Task instructions –
Could you transcribe all of the data exactly and skip any pictures?

Extracted records –
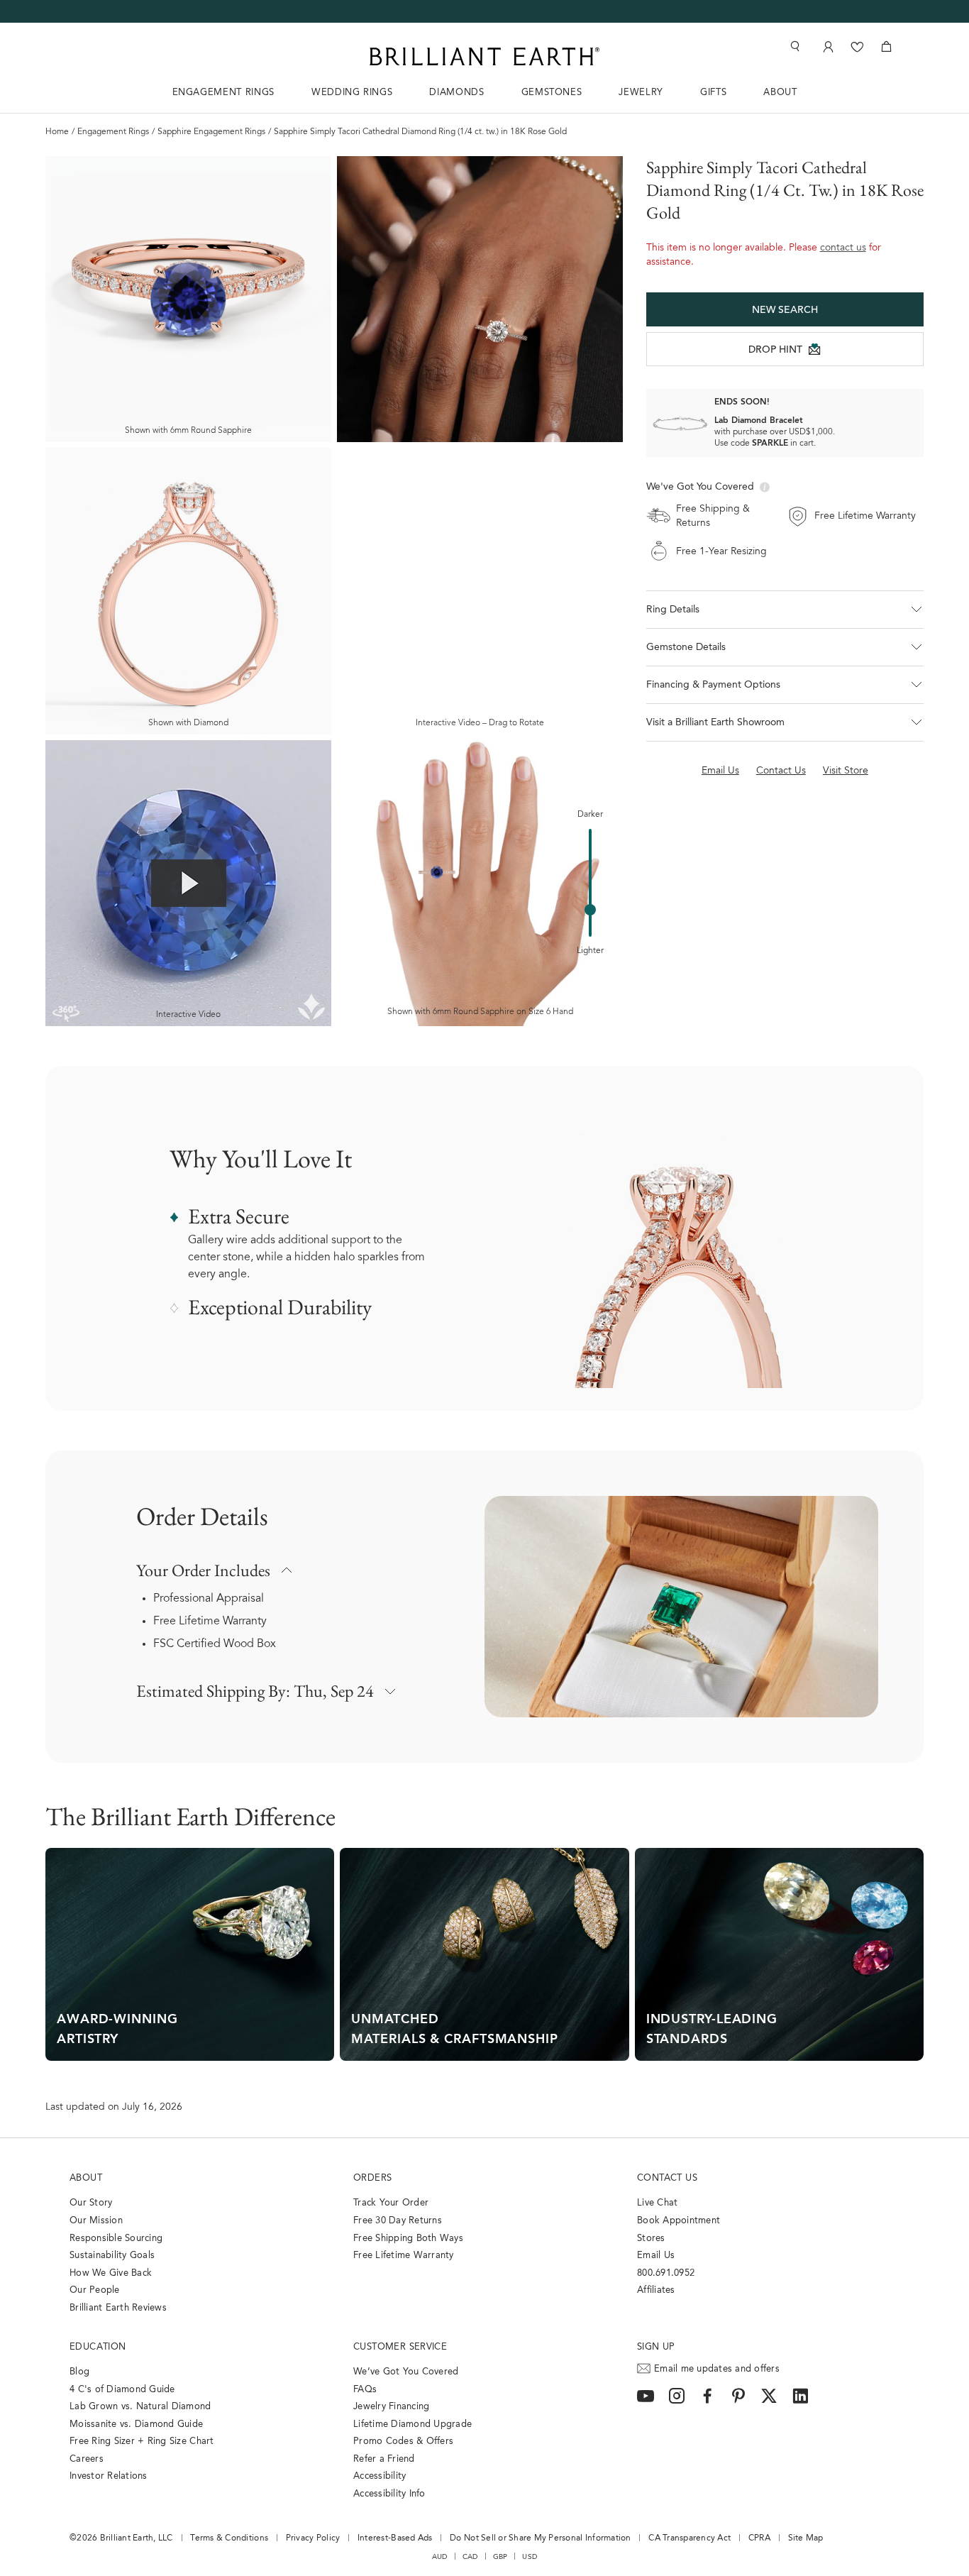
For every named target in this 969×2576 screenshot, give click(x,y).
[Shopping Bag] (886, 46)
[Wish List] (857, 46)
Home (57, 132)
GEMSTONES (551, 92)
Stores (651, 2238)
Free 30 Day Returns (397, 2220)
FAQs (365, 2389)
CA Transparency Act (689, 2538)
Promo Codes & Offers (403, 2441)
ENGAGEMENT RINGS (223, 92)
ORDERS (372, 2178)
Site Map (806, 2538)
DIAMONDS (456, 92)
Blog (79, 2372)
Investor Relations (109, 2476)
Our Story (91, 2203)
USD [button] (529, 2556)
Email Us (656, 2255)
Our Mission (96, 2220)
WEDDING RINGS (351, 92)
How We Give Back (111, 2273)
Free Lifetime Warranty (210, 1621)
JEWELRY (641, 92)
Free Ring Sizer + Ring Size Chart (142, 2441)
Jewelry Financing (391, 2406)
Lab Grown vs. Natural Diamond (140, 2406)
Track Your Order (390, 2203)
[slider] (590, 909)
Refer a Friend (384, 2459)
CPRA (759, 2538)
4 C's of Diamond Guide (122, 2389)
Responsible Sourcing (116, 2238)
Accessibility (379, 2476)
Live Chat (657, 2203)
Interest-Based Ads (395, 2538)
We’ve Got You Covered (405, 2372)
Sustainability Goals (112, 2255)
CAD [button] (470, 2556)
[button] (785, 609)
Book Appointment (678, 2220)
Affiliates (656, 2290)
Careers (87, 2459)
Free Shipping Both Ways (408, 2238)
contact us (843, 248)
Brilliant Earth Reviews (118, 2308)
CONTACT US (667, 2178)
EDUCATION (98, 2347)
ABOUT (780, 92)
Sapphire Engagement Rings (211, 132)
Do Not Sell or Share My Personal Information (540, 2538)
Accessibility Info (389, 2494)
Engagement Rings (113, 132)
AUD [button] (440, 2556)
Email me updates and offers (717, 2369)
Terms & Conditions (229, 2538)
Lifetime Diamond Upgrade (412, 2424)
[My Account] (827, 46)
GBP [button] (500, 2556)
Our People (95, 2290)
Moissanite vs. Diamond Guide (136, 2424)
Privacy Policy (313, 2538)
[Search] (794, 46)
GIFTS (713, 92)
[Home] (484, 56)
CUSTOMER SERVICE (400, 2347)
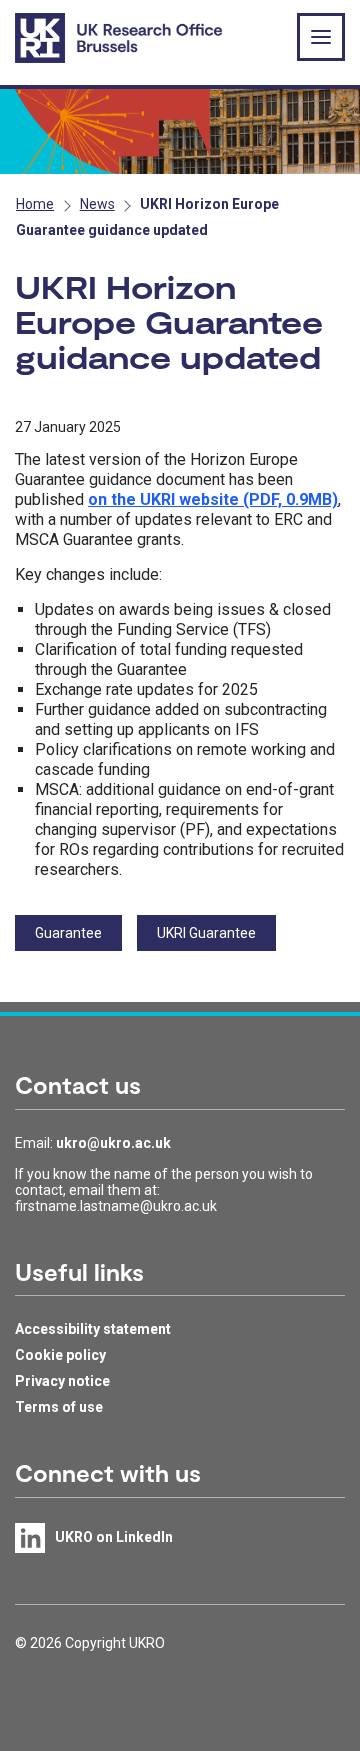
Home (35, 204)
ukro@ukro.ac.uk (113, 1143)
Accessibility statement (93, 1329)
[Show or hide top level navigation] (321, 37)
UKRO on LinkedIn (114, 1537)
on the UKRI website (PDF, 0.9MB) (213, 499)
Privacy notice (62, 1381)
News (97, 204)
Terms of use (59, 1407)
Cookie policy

Answer to this task –
For every named target in this 969×2576 screenshot, give click(x,y).
[Shopping Bag] (886, 46)
[Wish List] (857, 46)
Home (57, 132)
GEMSTONES (551, 92)
Stores (651, 2238)
Free 30 Day Returns (397, 2220)
FAQs (365, 2389)
CA Transparency Act (689, 2538)
Promo Codes & Offers (403, 2441)
ENGAGEMENT RINGS (223, 92)
ORDERS (372, 2178)
Site Map (806, 2538)
DIAMONDS (456, 92)
Blog (79, 2372)
Investor Relations (109, 2476)
Our Story (91, 2203)
USD [button] (529, 2556)
Email Us (656, 2255)
Our Mission (96, 2220)
WEDDING RINGS (351, 92)
How We Give Back (111, 2273)
Free Lifetime Warranty (210, 1621)
JEWELRY (641, 92)
Free Ring Sizer + Ring Size Chart (142, 2441)
Jewelry Financing (391, 2406)
Lab Grown vs. Natural Diamond (140, 2406)
Track Your Order (390, 2203)
[slider] (590, 909)
Refer a Friend (384, 2459)
CPRA (759, 2538)
4 C's of Diamond Guide (122, 2389)
Responsible Sourcing (116, 2238)
Accessibility (379, 2476)
Live Chat (657, 2203)
Interest-Based Ads (395, 2538)
We’ve Got You Covered (405, 2372)
Sustainability Goals (112, 2255)
CAD [button] (470, 2556)
[button] (785, 609)
Book Appointment (678, 2220)
Affiliates (656, 2290)
Careers (87, 2459)
Free Shipping Both Ways (408, 2238)
contact us (843, 248)
Brilliant Earth Reviews (118, 2308)
CONTACT US (667, 2178)
EDUCATION (98, 2347)
ABOUT (780, 92)
Sapphire Engagement Rings (211, 132)
Do Not Sell or Share My Personal Information (540, 2538)
Accessibility Info (389, 2494)
Engagement Rings (113, 132)
AUD [button] (440, 2556)
Email me updates and offers (717, 2369)
Terms & Conditions (229, 2538)
Lifetime Diamond Upgrade (412, 2424)
[My Account] (827, 46)
GBP [button] (500, 2556)
Our People (95, 2290)
Moissanite vs. Diamond Guide (136, 2424)
Privacy Policy (313, 2538)
[Search] (794, 46)
GIFTS (713, 92)
[Home] (484, 56)
CUSTOMER SERVICE (400, 2347)
Home (35, 204)
ukro@ukro.ac.uk (113, 1143)
Accessibility statement (93, 1329)
[Show or hide top level navigation] (321, 37)
UKRO on LinkedIn (114, 1537)
on the UKRI website (PDF, 0.9MB) (213, 499)
Privacy notice (62, 1381)
News (97, 204)
Terms of use (59, 1407)
Cookie policy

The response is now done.